#### EXERCISE DATA ####

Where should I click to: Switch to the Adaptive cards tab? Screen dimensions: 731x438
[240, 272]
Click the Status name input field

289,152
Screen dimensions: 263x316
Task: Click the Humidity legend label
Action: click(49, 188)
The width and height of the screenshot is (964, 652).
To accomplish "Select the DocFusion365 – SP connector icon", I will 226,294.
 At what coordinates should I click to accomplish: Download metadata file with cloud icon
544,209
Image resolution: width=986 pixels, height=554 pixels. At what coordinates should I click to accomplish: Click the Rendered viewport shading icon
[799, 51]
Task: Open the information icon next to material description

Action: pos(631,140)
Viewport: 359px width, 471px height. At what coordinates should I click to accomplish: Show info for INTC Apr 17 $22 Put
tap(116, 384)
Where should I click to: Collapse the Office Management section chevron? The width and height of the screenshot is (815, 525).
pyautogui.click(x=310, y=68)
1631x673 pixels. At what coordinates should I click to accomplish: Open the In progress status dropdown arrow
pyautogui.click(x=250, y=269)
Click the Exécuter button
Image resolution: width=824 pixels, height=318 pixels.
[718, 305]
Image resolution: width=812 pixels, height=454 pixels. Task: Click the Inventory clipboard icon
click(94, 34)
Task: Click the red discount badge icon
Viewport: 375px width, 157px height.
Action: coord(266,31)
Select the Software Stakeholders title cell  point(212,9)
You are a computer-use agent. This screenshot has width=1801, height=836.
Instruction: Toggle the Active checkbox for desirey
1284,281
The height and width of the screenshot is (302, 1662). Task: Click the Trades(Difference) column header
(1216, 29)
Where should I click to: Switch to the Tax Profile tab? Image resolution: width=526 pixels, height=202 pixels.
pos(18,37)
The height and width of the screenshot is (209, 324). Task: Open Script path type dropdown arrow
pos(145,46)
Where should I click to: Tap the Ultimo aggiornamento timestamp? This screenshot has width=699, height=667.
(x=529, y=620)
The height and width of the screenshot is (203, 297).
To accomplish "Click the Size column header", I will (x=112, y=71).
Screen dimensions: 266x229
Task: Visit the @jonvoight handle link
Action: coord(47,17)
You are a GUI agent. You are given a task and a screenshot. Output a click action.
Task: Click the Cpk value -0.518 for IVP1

####

● **DIRECTIONS FOR THIS TASK**
For this exercise, write out all of the data exactly.

● **TASK RESPONSE**
Where should I click to: Switch to the Adaptive cards tab? Screen dimensions: 731x438
[240, 272]
Click the Status name input field

289,152
Screen dimensions: 263x316
Task: Click the Humidity legend label
Action: click(49, 188)
The width and height of the screenshot is (964, 652).
To accomplish "Select the DocFusion365 – SP connector icon", I will 226,294.
 At what coordinates should I click to accomplish: Download metadata file with cloud icon
544,209
Image resolution: width=986 pixels, height=554 pixels. At what coordinates should I click to accomplish: Click the Rendered viewport shading icon
[799, 51]
Task: Open the information icon next to material description

Action: pos(631,140)
Viewport: 359px width, 471px height. At what coordinates should I click to accomplish: Show info for INTC Apr 17 $22 Put
tap(116, 384)
Where should I click to: Collapse the Office Management section chevron? The width and height of the screenshot is (815, 525).
pyautogui.click(x=310, y=68)
1631x673 pixels. At what coordinates should I click to accomplish: Open the In progress status dropdown arrow
pyautogui.click(x=250, y=269)
Click the Exécuter button
Image resolution: width=824 pixels, height=318 pixels.
[718, 305]
Image resolution: width=812 pixels, height=454 pixels. Task: Click the Inventory clipboard icon
click(94, 34)
Task: Click the red discount badge icon
Viewport: 375px width, 157px height.
Action: coord(266,31)
Select the Software Stakeholders title cell  point(212,9)
You are a computer-use agent. This screenshot has width=1801, height=836.
Instruction: Toggle the Active checkbox for desirey
1284,281
The height and width of the screenshot is (302, 1662). Task: Click the Trades(Difference) column header
(1216, 29)
Where should I click to: Switch to the Tax Profile tab? Image resolution: width=526 pixels, height=202 pixels.
pos(18,37)
The height and width of the screenshot is (209, 324). Task: Open Script path type dropdown arrow
pos(145,46)
Where should I click to: Tap the Ultimo aggiornamento timestamp? This screenshot has width=699, height=667.
(x=529, y=620)
The height and width of the screenshot is (203, 297).
To accomplish "Click the Size column header", I will (x=112, y=71).
Screen dimensions: 266x229
Task: Visit the @jonvoight handle link
Action: coord(47,17)
You are a GUI agent. You are given a task and a screenshot. Output a click action.
Task: Click the Cpk value -0.518 for IVP1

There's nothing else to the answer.